══ AVAILABLE RECORDS

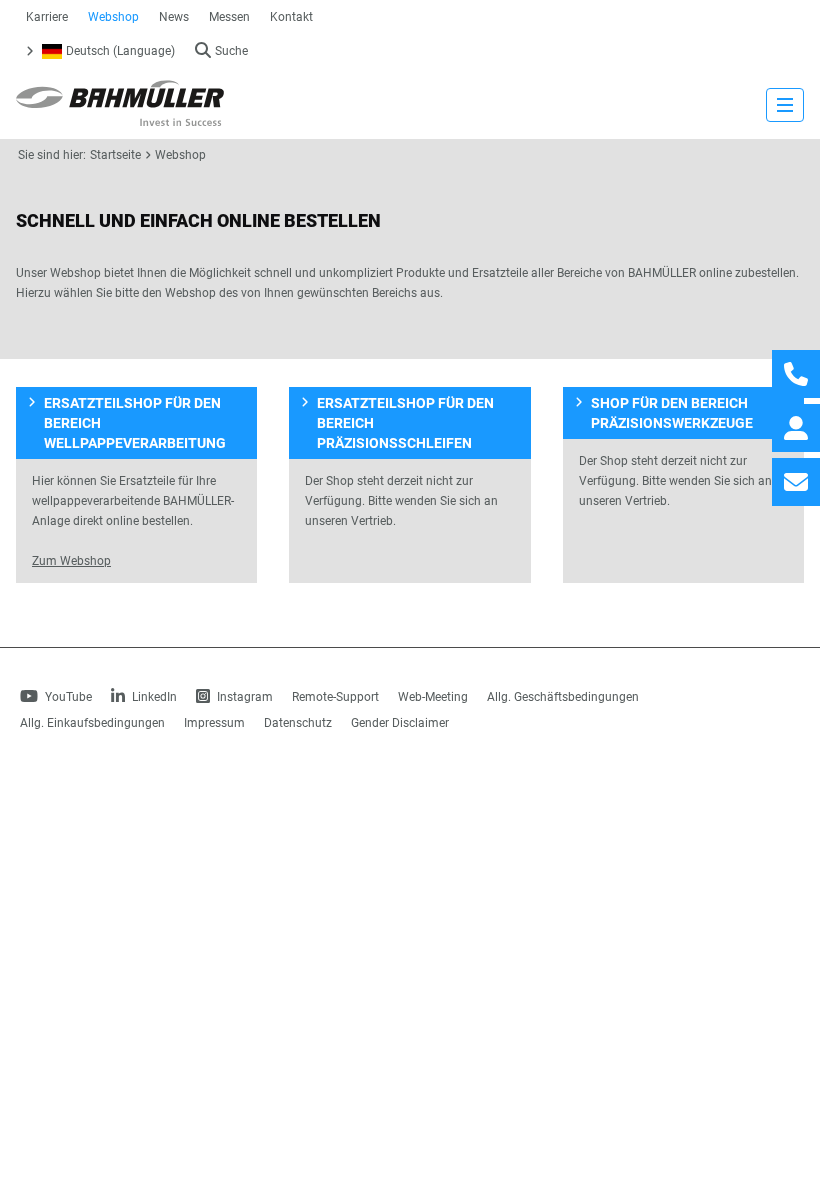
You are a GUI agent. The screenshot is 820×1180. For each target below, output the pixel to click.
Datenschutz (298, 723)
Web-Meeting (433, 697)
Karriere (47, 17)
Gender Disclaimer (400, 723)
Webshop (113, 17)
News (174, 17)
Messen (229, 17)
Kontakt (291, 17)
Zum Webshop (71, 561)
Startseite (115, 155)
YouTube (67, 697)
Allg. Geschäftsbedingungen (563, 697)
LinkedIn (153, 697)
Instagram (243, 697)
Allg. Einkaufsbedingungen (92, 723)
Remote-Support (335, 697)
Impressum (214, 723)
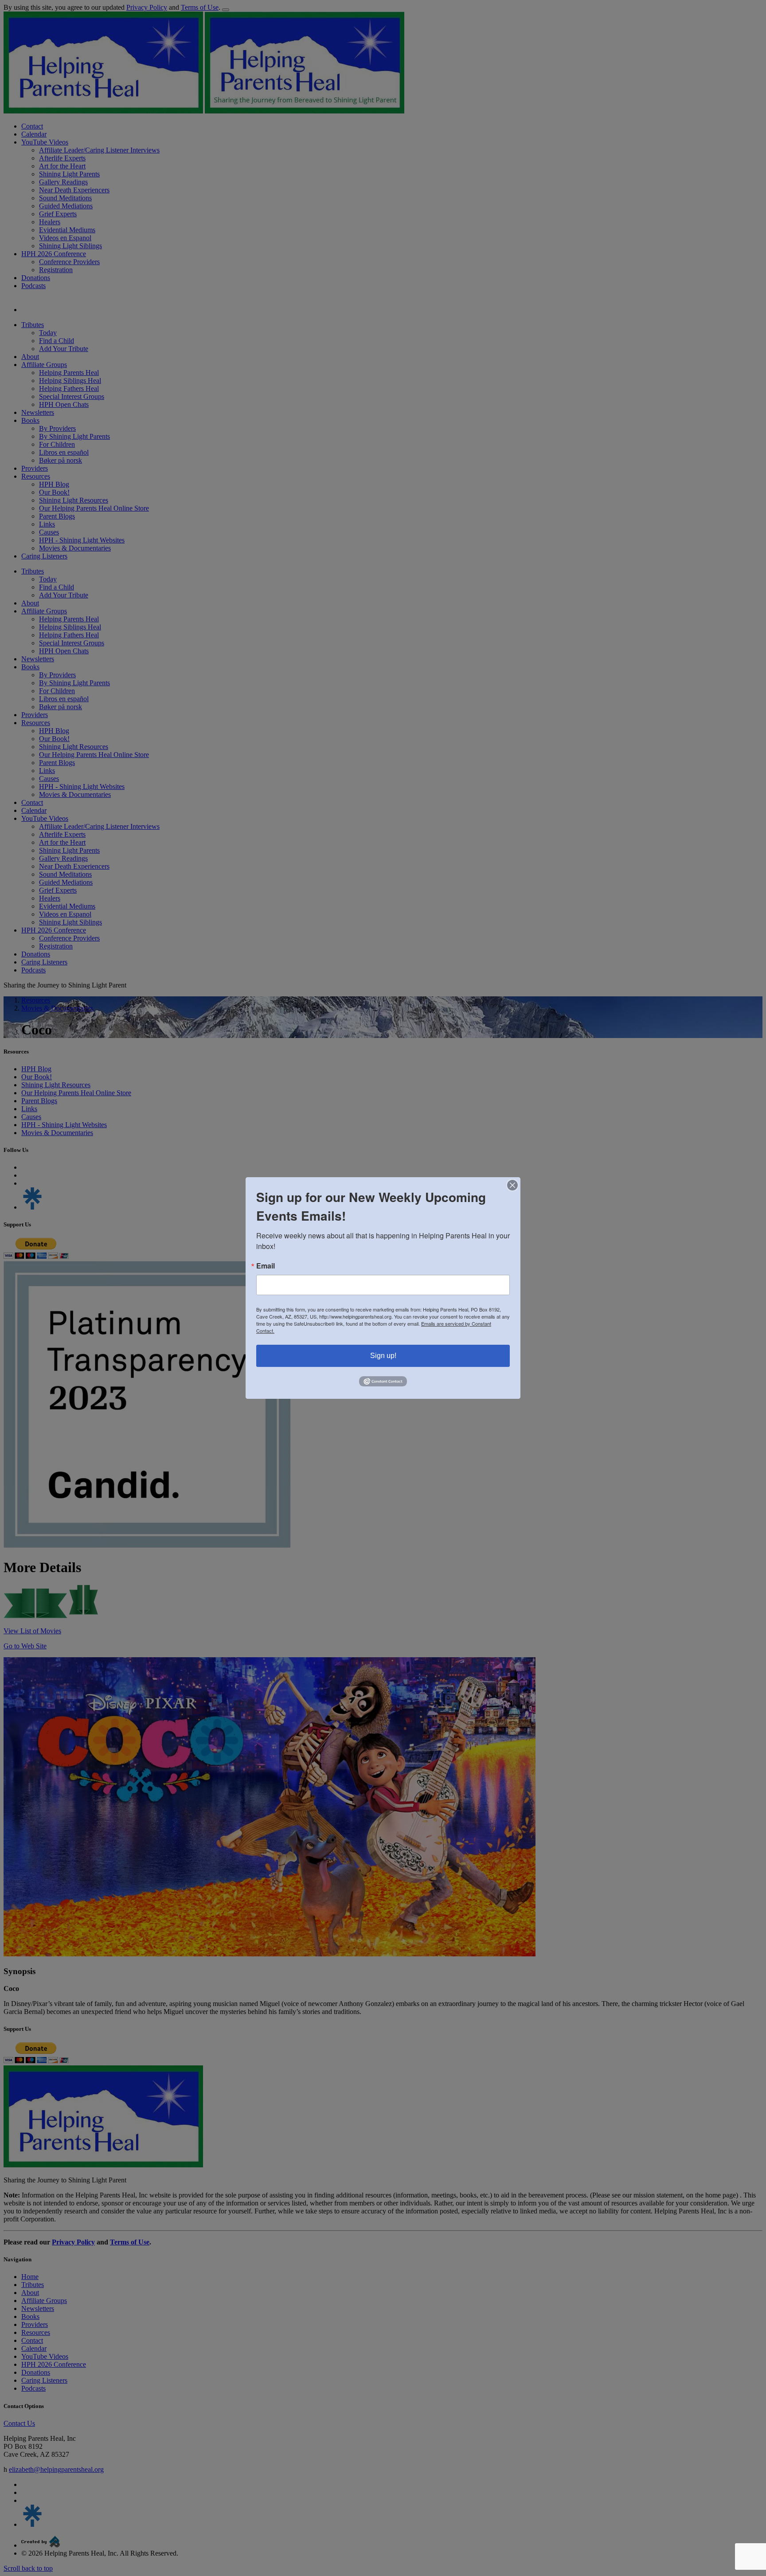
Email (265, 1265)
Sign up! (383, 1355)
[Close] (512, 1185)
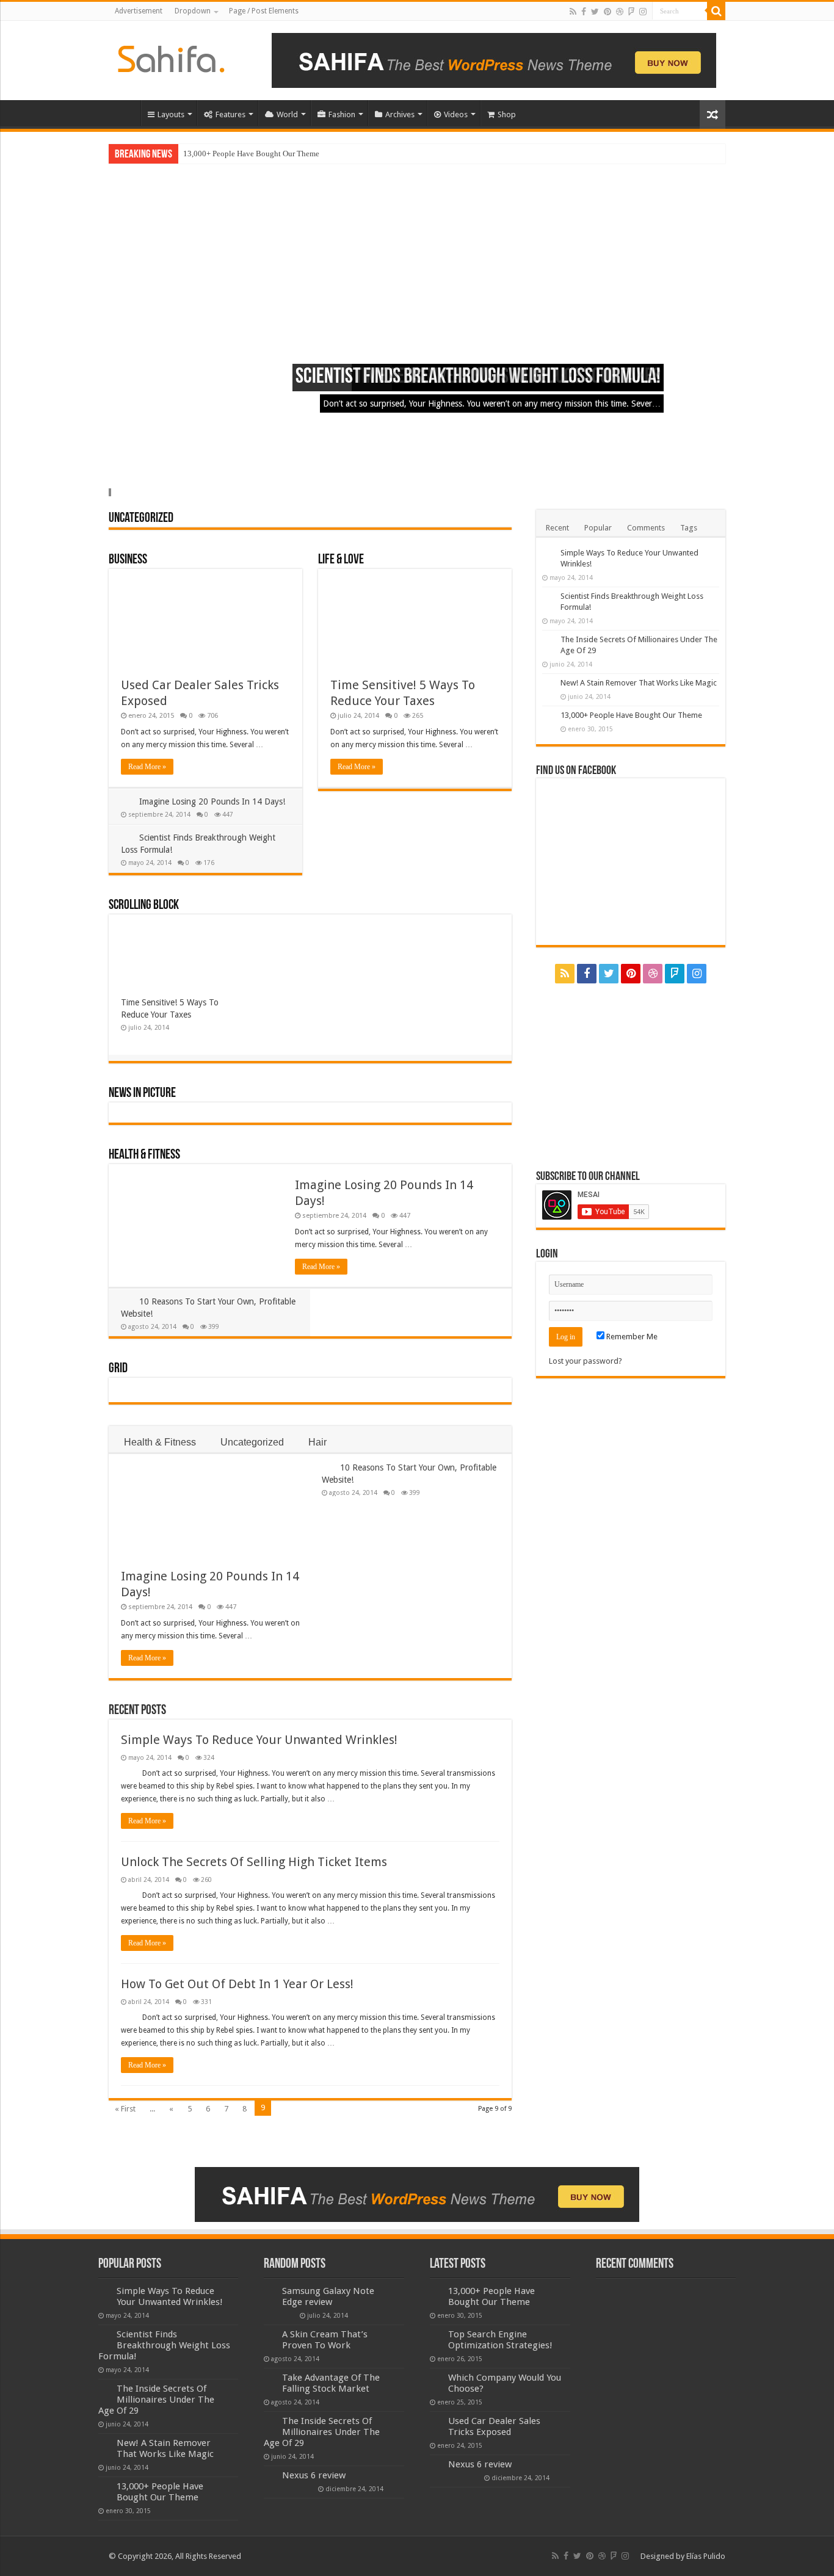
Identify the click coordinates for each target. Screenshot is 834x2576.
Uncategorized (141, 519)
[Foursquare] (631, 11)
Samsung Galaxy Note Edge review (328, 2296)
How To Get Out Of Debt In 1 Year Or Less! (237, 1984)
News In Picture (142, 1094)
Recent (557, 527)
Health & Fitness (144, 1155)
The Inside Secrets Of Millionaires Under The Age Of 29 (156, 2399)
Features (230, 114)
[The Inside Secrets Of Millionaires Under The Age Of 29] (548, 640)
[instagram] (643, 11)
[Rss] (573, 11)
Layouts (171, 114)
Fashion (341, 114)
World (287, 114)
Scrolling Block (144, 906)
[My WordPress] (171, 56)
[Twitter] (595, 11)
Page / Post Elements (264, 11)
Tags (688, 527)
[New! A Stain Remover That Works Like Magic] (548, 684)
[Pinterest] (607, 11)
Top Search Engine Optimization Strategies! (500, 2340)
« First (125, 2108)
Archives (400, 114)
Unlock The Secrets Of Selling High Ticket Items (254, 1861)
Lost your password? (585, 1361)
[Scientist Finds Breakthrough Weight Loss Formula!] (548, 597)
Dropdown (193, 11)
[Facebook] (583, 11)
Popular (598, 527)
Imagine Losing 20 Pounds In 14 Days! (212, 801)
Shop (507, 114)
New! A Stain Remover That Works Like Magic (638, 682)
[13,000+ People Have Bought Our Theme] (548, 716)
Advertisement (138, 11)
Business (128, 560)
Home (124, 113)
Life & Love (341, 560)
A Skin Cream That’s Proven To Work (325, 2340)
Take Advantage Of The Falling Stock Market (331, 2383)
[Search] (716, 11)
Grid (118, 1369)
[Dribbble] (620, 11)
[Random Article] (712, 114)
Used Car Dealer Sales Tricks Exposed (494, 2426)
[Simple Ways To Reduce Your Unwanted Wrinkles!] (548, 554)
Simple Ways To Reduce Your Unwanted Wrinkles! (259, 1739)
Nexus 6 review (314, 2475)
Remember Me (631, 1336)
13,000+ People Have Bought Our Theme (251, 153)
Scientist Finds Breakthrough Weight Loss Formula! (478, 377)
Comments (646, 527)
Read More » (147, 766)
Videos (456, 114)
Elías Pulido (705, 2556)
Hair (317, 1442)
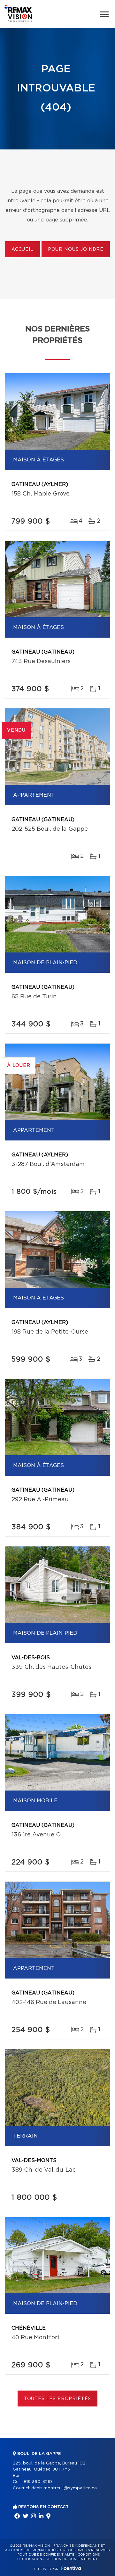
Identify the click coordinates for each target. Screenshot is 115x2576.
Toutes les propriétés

════

Only the lines from the top of the material above down to the line bearing "[Pinterest] (607, 11)", that line included, should be set down exactly; no pictures.

**RESULT**
You are a GUI agent. The screenshot is 820×1180. For each target below, output the pixel to click.
Datenschutz (298, 723)
Web-Meeting (433, 697)
Karriere (47, 17)
Gender Disclaimer (400, 723)
Webshop (113, 17)
News (174, 17)
Messen (229, 17)
Kontakt (291, 17)
Zum Webshop (71, 561)
Startseite (115, 155)
YouTube (67, 697)
Allg. Geschäftsbedingungen (563, 697)
LinkedIn (153, 697)
Instagram (243, 697)
Allg. Einkaufsbedingungen (92, 723)
Remote-Support (335, 697)
Impressum (214, 723)
Email (265, 1265)
Sign up! (383, 1355)
[Close] (512, 1185)
Identify the click coordinates for each target. Screenshot is 834x2576.
Uncategorized (141, 519)
[Foursquare] (631, 11)
Samsung Galaxy Note Edge review (328, 2296)
How To Get Out Of Debt In 1 Year Or Less! (237, 1984)
News In Picture (142, 1094)
Recent (557, 527)
Health & Fitness (144, 1155)
The Inside Secrets Of Millionaires Under The Age Of 29 (156, 2399)
Features (230, 114)
[The Inside Secrets Of Millionaires Under The Age Of 29] (548, 640)
[instagram] (643, 11)
[Rss] (573, 11)
Layouts (171, 114)
Fashion (341, 114)
World (287, 114)
Scrolling Block (144, 906)
[My WordPress] (171, 56)
[Twitter] (595, 11)
Page / Post Elements (264, 11)
Tags (688, 527)
[New! A Stain Remover That Works Like Magic] (548, 684)
[Pinterest] (607, 11)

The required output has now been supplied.